And I actually don't hate the weird little forest of glyphs. It's at least strongly distinct from // foo and other places that would be much more common.

In this world, you could also get a "filename" via path in code via LIT, if you didn't want to trip up the escaping in your shell with issues regarding %...

 r3 --do "file: lit foo/baz/bar.txt | data :read file..."

Mechanical Concerns

It sounds pretty good, though the devil's in the details...but it looks worth pursuing.

The only obvious interaction with existing notations is that escaped percents would look like %10%. Which, well, actually that could be a useful notation in some dialect. Who knows. :man_shrugging: At least it's not \/.

One place you get in trouble is if your filenames contain words or patterns that are not legal escaping in Rebol, and you tried to use them as strings with the slashes inside of them. Previously you could say:

file: %"/c/Program Files/..."

And you'd be able to have it do some transformation or another to give it backslashes. But here you are using a completely fabricated path format in the first place. Why not:

file: %/c/"Program Files"/...

TEXT! and WORD! could be interchangeable. But really, this gets down to why you weren't just using a TEXT! and considering it a local file in the first place, and using a Windows formatted filename. If you could trust reading and writing to interpret it that way, and only do "backslash magic" on PATH!, it seems it would make more sense.

Another problem is how to deal with paths relative to root. Right now, /a/b/c has a refinement /a at the head of a 3 element path.
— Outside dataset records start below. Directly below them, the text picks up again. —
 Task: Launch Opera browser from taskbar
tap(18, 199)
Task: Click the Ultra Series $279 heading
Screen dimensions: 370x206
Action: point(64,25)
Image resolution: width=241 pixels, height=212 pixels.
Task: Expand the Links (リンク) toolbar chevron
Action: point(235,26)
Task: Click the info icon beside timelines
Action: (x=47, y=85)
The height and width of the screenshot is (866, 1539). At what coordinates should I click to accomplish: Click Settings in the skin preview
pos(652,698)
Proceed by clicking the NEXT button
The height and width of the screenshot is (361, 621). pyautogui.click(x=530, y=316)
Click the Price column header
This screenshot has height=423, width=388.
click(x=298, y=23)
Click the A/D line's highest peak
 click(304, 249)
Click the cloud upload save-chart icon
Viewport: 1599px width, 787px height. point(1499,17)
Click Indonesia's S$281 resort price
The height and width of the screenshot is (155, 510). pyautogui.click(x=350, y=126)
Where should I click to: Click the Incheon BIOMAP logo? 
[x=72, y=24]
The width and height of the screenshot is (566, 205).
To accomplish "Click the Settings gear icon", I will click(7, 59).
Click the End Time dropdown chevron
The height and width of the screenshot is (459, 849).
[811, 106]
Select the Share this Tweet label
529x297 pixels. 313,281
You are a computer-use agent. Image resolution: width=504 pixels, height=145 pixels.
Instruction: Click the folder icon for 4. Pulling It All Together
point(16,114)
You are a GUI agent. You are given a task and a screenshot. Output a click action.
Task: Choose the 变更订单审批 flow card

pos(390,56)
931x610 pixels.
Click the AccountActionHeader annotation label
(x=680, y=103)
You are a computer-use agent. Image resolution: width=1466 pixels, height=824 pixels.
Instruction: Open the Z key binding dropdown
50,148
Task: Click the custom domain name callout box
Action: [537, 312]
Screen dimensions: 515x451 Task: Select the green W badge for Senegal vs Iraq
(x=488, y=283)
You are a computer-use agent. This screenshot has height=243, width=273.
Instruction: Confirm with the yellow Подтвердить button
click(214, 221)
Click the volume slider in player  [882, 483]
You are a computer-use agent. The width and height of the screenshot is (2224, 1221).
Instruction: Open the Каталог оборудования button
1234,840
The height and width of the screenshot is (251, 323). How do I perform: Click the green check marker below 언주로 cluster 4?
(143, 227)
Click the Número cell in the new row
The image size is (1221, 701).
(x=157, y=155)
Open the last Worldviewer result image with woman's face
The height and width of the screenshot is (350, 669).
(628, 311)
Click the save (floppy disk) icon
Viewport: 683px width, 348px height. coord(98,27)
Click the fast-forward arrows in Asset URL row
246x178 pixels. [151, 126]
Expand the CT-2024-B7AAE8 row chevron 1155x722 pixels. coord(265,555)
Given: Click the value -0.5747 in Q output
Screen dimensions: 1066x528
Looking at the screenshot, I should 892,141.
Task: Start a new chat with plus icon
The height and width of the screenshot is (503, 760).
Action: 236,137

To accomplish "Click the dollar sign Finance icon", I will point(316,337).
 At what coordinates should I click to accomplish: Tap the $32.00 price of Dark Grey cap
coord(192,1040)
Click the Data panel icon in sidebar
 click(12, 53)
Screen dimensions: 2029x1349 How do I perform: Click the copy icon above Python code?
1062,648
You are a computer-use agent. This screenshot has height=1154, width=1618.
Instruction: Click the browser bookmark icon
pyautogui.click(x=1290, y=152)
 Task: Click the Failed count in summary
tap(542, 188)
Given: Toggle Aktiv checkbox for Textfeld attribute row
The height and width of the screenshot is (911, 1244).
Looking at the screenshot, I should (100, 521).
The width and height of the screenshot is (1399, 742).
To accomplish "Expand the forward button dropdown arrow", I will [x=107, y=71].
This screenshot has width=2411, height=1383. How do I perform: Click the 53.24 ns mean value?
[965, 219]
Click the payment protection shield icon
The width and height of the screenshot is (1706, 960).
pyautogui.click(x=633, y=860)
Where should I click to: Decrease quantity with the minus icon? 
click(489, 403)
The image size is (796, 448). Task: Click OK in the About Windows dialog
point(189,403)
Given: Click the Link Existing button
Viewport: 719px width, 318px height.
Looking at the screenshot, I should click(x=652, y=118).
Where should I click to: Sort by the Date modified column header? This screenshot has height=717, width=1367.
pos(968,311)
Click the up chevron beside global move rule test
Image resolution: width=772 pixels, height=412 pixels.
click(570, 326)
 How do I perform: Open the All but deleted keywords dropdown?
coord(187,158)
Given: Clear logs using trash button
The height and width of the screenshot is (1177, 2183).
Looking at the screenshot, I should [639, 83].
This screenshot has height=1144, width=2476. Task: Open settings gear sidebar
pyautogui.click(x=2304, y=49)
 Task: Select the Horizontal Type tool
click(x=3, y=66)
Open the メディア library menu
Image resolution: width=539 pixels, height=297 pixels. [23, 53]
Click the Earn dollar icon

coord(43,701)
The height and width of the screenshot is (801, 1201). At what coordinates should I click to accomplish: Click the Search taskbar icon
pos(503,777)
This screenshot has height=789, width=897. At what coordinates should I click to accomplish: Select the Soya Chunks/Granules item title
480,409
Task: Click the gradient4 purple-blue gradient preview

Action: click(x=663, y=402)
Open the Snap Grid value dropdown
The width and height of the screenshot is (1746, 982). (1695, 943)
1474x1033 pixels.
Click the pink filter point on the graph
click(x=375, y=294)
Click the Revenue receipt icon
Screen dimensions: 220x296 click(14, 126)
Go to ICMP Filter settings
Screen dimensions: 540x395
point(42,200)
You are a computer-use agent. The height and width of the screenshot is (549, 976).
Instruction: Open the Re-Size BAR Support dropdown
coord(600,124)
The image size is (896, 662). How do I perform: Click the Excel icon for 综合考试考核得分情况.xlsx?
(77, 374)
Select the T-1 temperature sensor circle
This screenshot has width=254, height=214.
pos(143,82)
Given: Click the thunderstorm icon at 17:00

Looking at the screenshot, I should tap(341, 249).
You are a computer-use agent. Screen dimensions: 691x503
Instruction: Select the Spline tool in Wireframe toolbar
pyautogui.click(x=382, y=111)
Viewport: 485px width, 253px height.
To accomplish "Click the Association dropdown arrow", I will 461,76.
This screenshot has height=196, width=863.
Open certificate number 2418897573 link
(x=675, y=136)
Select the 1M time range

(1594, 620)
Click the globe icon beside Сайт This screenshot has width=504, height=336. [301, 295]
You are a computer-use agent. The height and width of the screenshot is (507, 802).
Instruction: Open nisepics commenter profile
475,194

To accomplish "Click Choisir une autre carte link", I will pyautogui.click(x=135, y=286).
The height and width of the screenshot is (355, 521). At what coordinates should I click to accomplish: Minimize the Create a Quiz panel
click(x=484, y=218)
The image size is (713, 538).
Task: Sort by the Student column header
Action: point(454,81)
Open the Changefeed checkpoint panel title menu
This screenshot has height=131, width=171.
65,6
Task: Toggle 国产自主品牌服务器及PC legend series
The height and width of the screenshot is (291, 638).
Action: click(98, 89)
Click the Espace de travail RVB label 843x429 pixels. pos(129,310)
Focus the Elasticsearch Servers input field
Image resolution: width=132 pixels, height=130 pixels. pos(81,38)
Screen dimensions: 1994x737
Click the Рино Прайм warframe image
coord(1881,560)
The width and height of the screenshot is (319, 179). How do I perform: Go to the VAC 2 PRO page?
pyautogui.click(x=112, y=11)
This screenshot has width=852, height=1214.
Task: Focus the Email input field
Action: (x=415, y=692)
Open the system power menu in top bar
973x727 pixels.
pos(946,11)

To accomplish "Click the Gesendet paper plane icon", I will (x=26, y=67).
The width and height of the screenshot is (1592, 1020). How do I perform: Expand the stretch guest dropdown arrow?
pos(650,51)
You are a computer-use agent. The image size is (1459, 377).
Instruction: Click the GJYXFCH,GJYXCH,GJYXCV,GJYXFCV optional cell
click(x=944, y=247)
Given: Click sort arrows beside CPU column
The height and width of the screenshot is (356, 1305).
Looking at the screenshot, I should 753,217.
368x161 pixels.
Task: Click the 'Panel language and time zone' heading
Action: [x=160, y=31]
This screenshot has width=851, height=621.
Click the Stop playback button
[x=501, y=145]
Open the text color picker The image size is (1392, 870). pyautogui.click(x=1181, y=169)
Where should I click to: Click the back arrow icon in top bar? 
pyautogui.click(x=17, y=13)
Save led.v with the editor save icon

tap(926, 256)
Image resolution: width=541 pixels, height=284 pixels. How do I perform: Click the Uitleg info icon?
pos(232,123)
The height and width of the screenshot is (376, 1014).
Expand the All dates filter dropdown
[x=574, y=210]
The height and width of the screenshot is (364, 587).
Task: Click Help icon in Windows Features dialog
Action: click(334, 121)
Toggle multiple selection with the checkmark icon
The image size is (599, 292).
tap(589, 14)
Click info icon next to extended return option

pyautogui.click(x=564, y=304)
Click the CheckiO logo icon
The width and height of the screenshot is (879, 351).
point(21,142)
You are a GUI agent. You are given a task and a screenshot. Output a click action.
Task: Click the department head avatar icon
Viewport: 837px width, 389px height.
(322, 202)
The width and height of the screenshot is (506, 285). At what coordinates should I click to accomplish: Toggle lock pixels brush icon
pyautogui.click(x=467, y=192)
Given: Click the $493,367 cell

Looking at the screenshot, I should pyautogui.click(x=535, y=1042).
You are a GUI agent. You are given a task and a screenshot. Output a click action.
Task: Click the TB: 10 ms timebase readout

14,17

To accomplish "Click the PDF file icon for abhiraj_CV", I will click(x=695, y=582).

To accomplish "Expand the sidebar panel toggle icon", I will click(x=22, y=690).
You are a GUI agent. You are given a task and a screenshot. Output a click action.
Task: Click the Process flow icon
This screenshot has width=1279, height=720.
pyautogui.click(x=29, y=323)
That's a bit odd, and it feels like it might be better if it had a blank first element, and if you could have a blank last element.

Where you used to carry notation with you to indicate "fileness" with something like %1, if you just say file: %1 the evaluator will strip off the quoting level and file will be an INTEGER!. So it's another type that FILE-TO-LOCAL would have to tolerate, or require you to say %"1" to bring it into the textual domain.

So there's no shortage of questions that would have to be looked at. But it is rare in this that we come across something that's obvious how to work out all the details at first. You have to try and see, and see if when you start looking at it under a new light if solutions jump out or not.

That day when you delete the PATH! dispatch code for FILE!...

Speaking as someone who knows the code, FILE! was a catastrophe. Its mission and definition unclear, its implementation spotty.

Here is my suspicion: That Rebol has overplayed its hand in terms of what it can bring to the table with a FILE! literal datatype, and functions like READ should take URL!, TEXT!, and PORT!. If you have a more fluid way you like to work with your files in your source, you do so with the parts box of things like WORD! and PATH!, but before you get to the file I/O, you explicitly convert what you were working with into a TEXT! (or URL!) that says what you mean.

(I'll re-bring up how Carl used plain PATH!s and WORD!s, not FILE!s, in the R3-Alpha files list himself. That struck me as a rather crucial talking point when I saw it. And it made sense to me to want to do it that way--it looked worse with the percent signs AND you lost structural understanding. So I think the thing that doesn't make sense to me has kind of always been FILE!. It seems too hard to know when and how you'd want those parts converted automatically--and if you are given a solid parts box you shouldn't break too much of a sweat picking a point to textify things.)

So I'm strongly biased to seeing powerful new solutions that allow sweeping that code away. This feels like it might be up that alley... print [{...so we know why this doesn't print the percent} %foo]. Because it was removed from evaluation, and all PRINT saw was a WORD!.

If we look at real examples from a fresh point of view and ask "how can we make someone who's using the Rebol parts really happy" then having a unique string "flavor" that does nothing other than have a different type bit on it will possibly seem too weak to be worth it.

For similar reasons to URL!, I'd be loathe to lose the ability to lose FILE! as a thing that can represent a filename/path as exchange currency. While the percent convention is not part of any standard, it does somewhat mesh well with the percent-escaping convention consistent with urls and files as fragments of urls.

I don't much care for the use of words as shorthand for a filename (as in Carl's example), I think it has been a source of confusion and bugs.

1 Like

I really question the value, especially the value of going out on a limb for one's own standard, when file:// is it's own minefield, but at least one that's someone else's problem.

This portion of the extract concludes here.